Provided data —
###

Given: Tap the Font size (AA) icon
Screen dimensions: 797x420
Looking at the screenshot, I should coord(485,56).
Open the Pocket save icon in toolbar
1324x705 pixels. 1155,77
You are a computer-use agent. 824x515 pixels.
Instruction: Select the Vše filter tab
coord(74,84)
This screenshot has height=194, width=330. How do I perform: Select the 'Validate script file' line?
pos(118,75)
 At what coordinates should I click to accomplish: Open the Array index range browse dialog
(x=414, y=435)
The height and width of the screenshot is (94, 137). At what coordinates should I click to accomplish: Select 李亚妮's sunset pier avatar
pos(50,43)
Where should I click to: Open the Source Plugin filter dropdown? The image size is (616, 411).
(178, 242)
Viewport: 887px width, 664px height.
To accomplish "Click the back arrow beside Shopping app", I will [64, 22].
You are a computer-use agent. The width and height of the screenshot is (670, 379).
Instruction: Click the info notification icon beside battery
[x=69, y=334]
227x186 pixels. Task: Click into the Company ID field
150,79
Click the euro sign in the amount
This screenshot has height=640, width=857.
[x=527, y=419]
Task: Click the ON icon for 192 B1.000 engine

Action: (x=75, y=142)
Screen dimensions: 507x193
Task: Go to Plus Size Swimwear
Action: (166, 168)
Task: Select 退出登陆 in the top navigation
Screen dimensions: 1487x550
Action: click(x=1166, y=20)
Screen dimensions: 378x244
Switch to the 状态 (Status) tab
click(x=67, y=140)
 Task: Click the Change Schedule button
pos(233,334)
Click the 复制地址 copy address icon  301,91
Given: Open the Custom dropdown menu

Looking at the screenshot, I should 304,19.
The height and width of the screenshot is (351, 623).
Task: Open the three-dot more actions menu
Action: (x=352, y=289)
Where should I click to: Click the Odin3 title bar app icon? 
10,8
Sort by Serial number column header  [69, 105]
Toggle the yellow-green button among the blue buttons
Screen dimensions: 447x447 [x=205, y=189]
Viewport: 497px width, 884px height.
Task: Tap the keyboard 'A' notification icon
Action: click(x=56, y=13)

###

Exercise aim —
Each record must be transcribed word for word.

Written response —
Given: Tap the Font size (AA) icon
Screen dimensions: 797x420
Looking at the screenshot, I should coord(485,56).
Open the Pocket save icon in toolbar
1324x705 pixels. 1155,77
You are a computer-use agent. 824x515 pixels.
Instruction: Select the Vše filter tab
coord(74,84)
This screenshot has height=194, width=330. How do I perform: Select the 'Validate script file' line?
pos(118,75)
 At what coordinates should I click to accomplish: Open the Array index range browse dialog
(x=414, y=435)
The height and width of the screenshot is (94, 137). At what coordinates should I click to accomplish: Select 李亚妮's sunset pier avatar
pos(50,43)
Where should I click to: Open the Source Plugin filter dropdown? The image size is (616, 411).
(178, 242)
Viewport: 887px width, 664px height.
To accomplish "Click the back arrow beside Shopping app", I will [64, 22].
You are a computer-use agent. The width and height of the screenshot is (670, 379).
Instruction: Click the info notification icon beside battery
[x=69, y=334]
227x186 pixels. Task: Click into the Company ID field
150,79
Click the euro sign in the amount
This screenshot has height=640, width=857.
[x=527, y=419]
Task: Click the ON icon for 192 B1.000 engine

Action: (x=75, y=142)
Screen dimensions: 507x193
Task: Go to Plus Size Swimwear
Action: (166, 168)
Task: Select 退出登陆 in the top navigation
Screen dimensions: 1487x550
Action: click(x=1166, y=20)
Screen dimensions: 378x244
Switch to the 状态 (Status) tab
click(x=67, y=140)
 Task: Click the Change Schedule button
pos(233,334)
Click the 复制地址 copy address icon  301,91
Given: Open the Custom dropdown menu

Looking at the screenshot, I should 304,19.
The height and width of the screenshot is (351, 623).
Task: Open the three-dot more actions menu
Action: (x=352, y=289)
Where should I click to: Click the Odin3 title bar app icon? 
10,8
Sort by Serial number column header  [69, 105]
Toggle the yellow-green button among the blue buttons
Screen dimensions: 447x447 [x=205, y=189]
Viewport: 497px width, 884px height.
Task: Tap the keyboard 'A' notification icon
Action: click(x=56, y=13)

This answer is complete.